Exercise directions: Copy every entry exactly as given, minus the images.

Stored data entries:
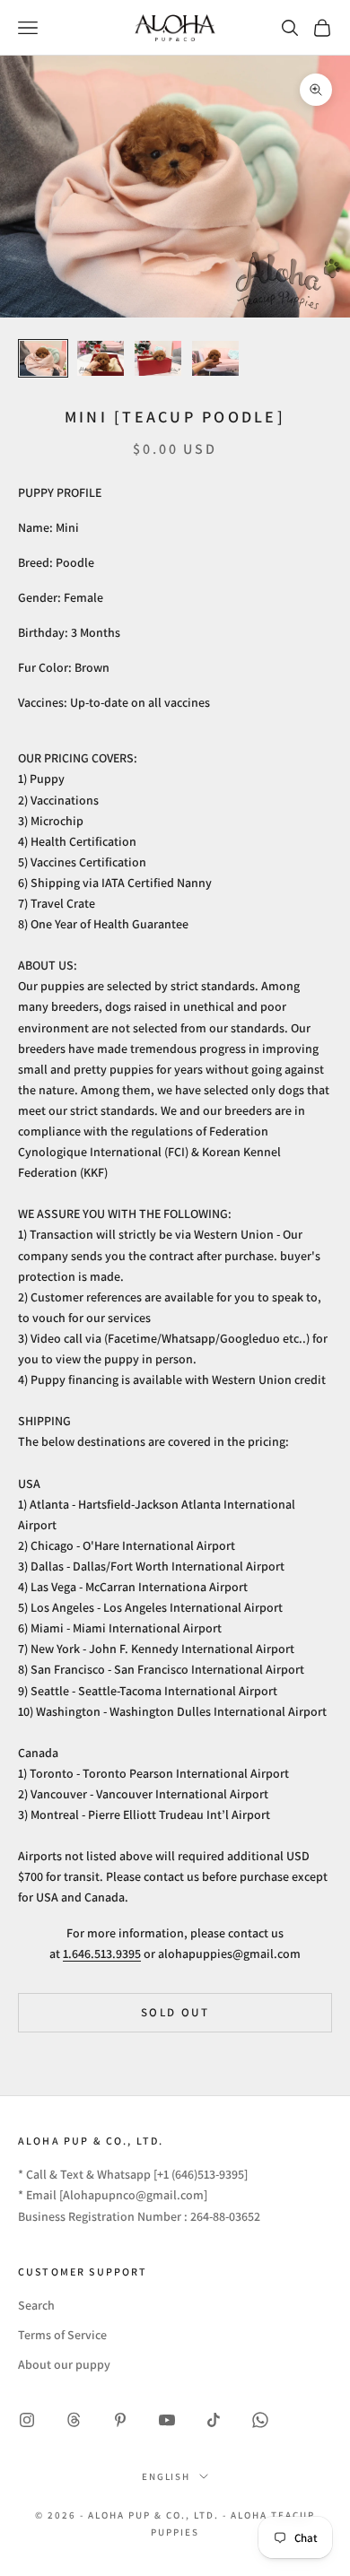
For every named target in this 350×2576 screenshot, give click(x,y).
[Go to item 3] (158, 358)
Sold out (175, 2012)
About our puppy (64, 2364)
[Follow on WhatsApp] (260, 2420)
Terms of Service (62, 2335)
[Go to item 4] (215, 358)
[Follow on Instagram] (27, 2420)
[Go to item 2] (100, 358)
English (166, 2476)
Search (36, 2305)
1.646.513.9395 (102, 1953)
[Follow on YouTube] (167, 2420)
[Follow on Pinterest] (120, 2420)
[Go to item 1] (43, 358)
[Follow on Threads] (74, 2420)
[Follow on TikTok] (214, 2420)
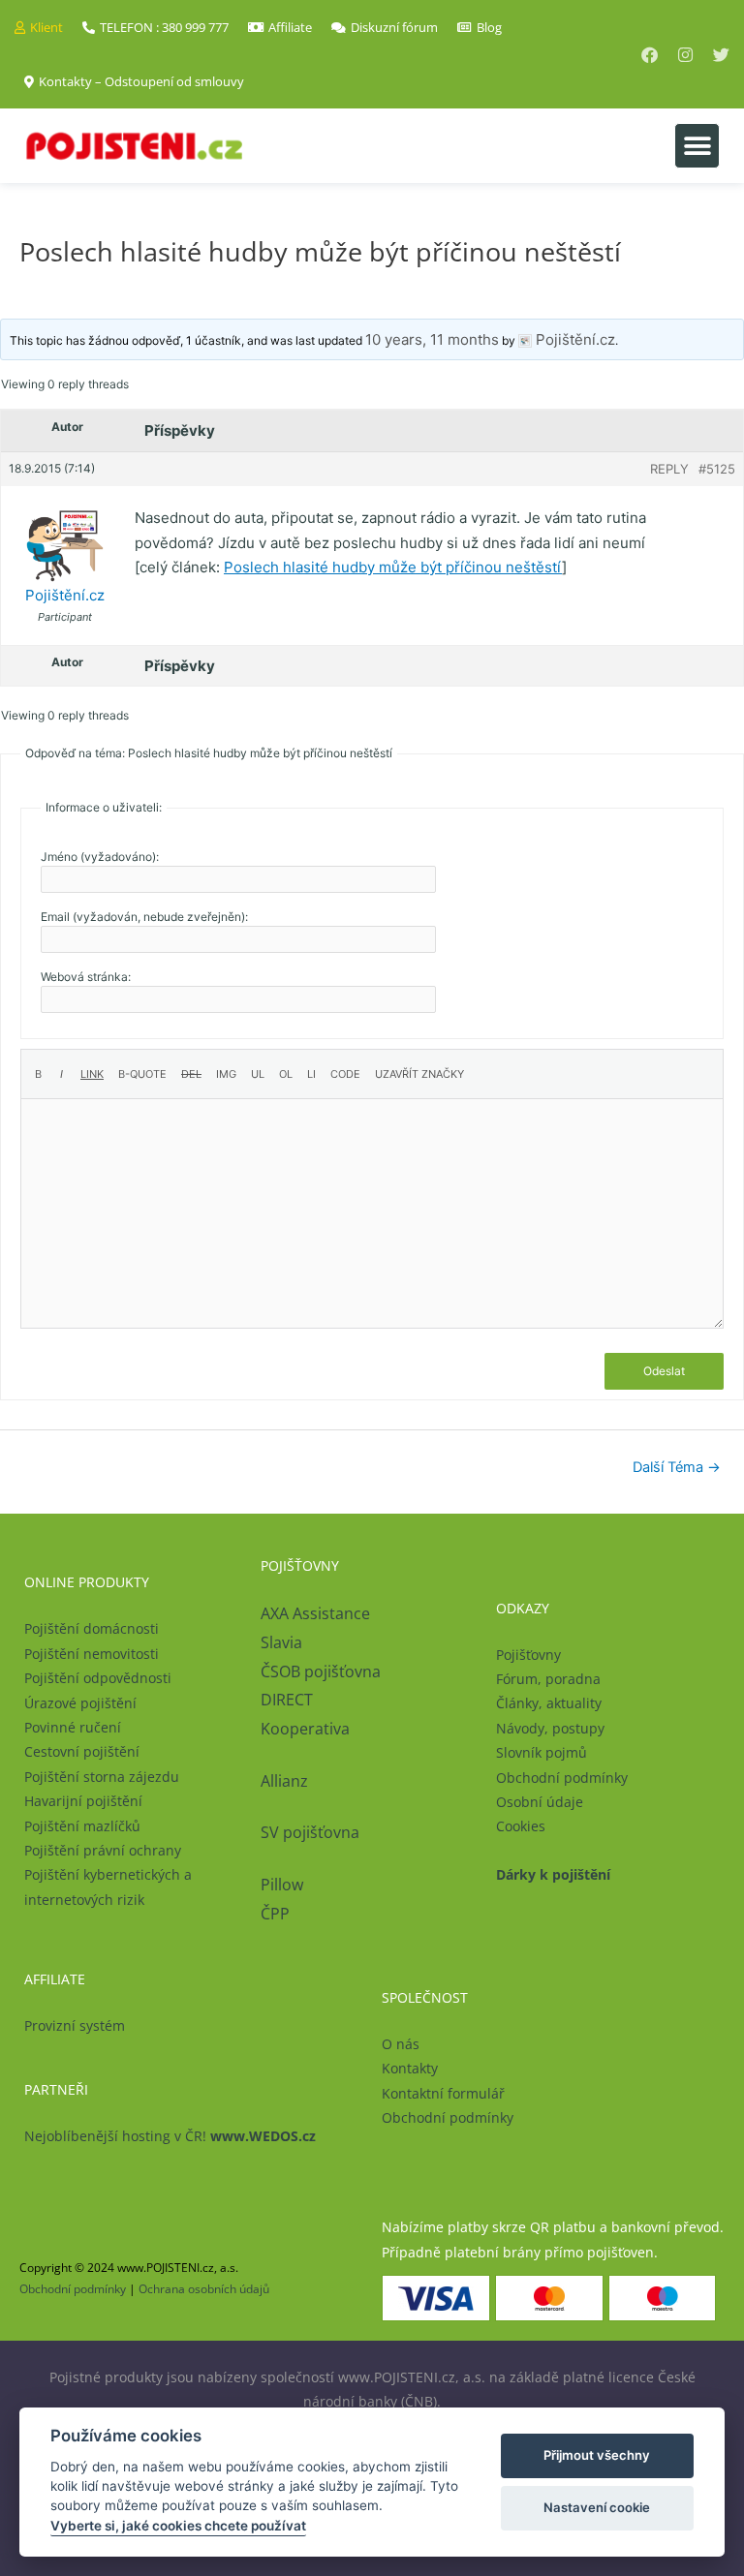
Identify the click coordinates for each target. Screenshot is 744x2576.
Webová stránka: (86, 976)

Task result:
For every named target in this 350×2576 screenshot, give click(x,y).
[Go to item 3] (158, 358)
Sold out (175, 2012)
About our puppy (64, 2364)
[Follow on WhatsApp] (260, 2420)
Terms of Service (62, 2335)
[Go to item 4] (215, 358)
[Follow on Instagram] (27, 2420)
[Go to item 2] (100, 358)
English (166, 2476)
Search (36, 2305)
1.646.513.9395 (102, 1953)
[Follow on YouTube] (167, 2420)
[Follow on Pinterest] (120, 2420)
[Go to item 1] (43, 358)
[Follow on Threads] (74, 2420)
[Follow on TikTok] (214, 2420)
Identify the click coordinates for each target. Screenshot is 744x2576.
Webová stránka: (86, 976)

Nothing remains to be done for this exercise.